Bad Points: All grain brewing method doesnt match up with recipes. To quote the method "Heat 20L of Water, Use 10L for Mashing, 10L for sparging" - Recipe then calls for 23L of water. At no point is it stated where the other 3L of water are included. Similarly the recipes tell you how much water to use, but give you no idea how much beer you'll get out - not only is this a bit of an oversight on their part, but is quite misleading as a pretty 'standard' quantity for UK homebrew is 23L or 40pints - but this is listed as the quantity of water to start with. Personally allowing for absorption and boiling i ended up with about 15L. This is not crucial information - mashing times, approx gravity aimed for and boiling time are listed - if you follow the instructions you should end up with some beer - but an idea of how much would be useful.

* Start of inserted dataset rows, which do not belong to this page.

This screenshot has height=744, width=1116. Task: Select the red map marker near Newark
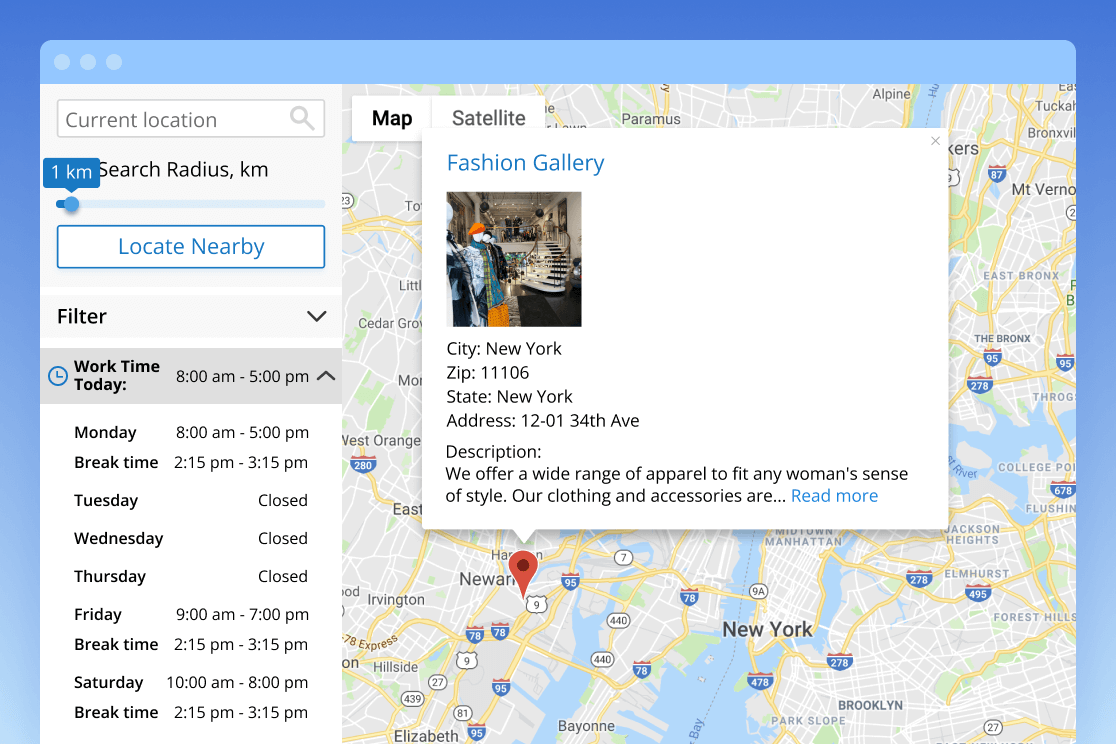[524, 570]
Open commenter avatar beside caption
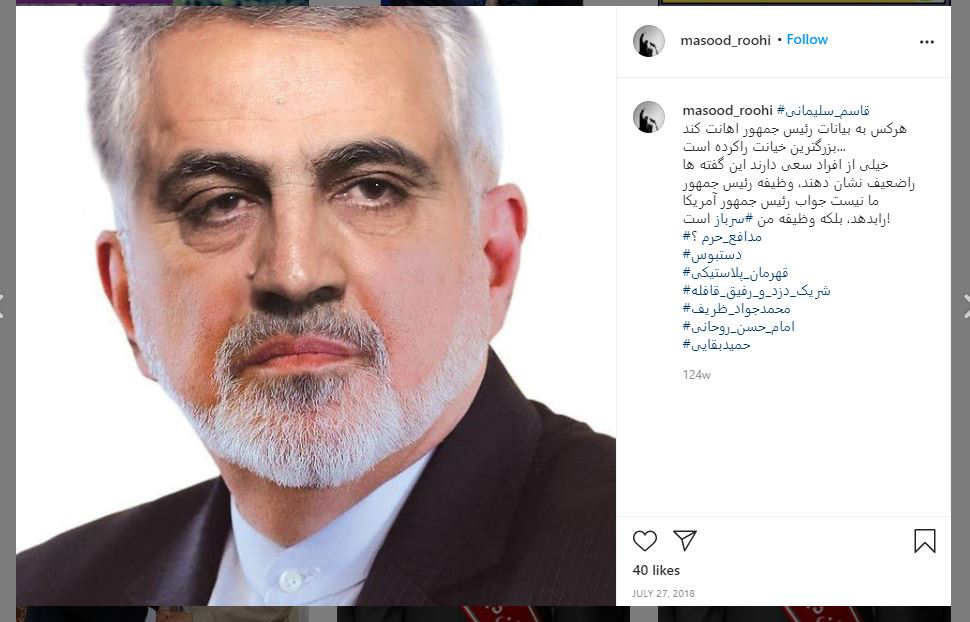 tap(648, 117)
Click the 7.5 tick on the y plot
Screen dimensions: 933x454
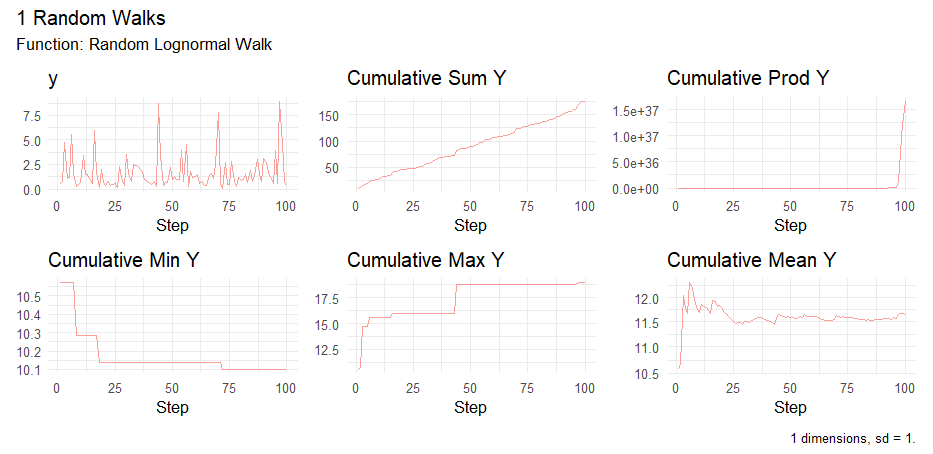(x=30, y=115)
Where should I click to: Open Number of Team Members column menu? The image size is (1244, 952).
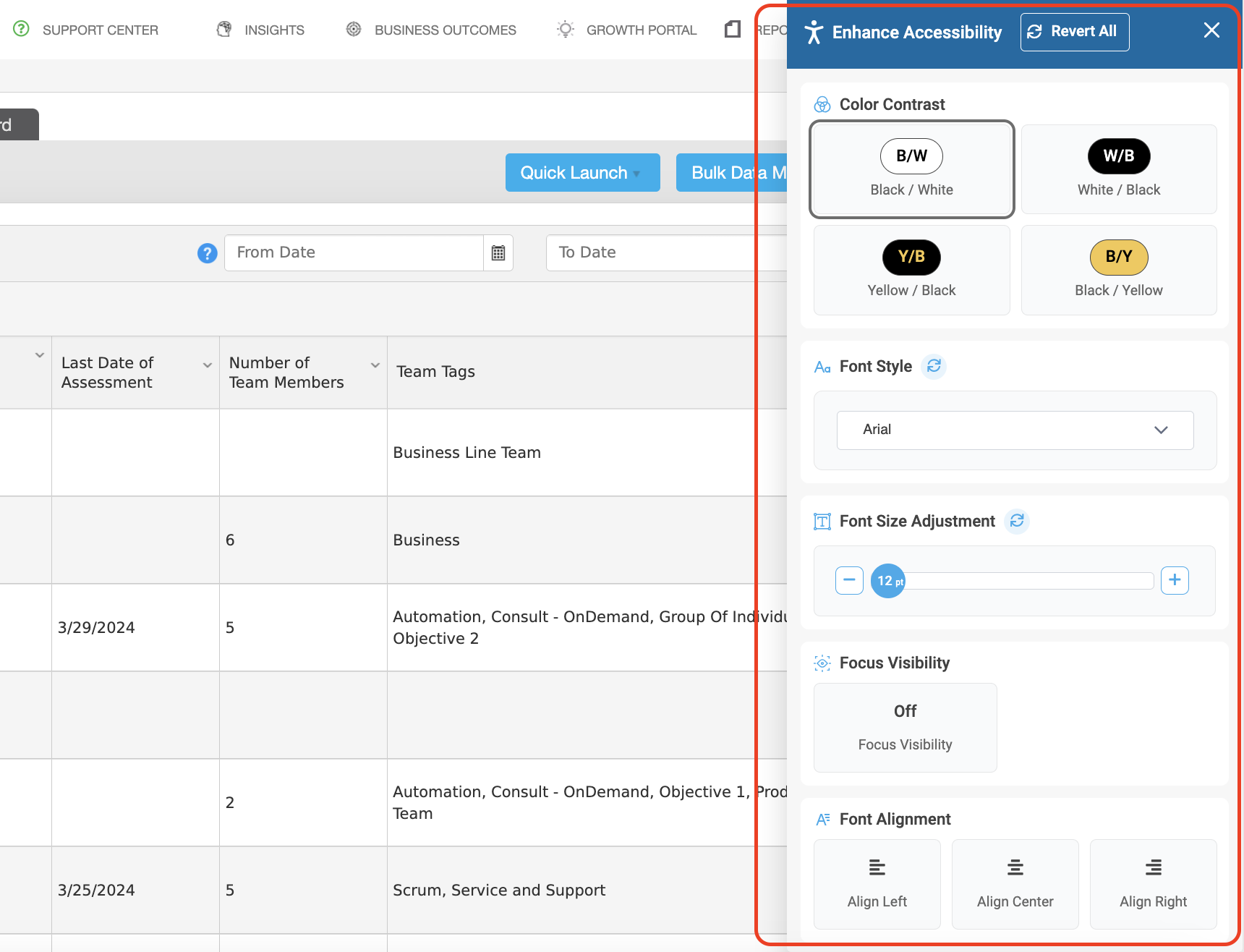[375, 365]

Another small note on recipes - some are given with lots of information the kind of beer you'll be making - notes on taste, strength, different flavours etc. Some simply say 'Golden Ale: This ale is golden' or words to that effect. If you were trying to 'clone' a shop bought brew this might be fair enough - you already have an idea of what its like, but as you're making 30 - 40 pints, some more info as to whether its to your taste would be useful before committing all that time and effort.

Overall: Great book, but personally i will use the recipes given as guidelines on quantities and styles and plug the info in to a computer/iphone application to obtain proper quantities of liquid for mashing, sparging etc.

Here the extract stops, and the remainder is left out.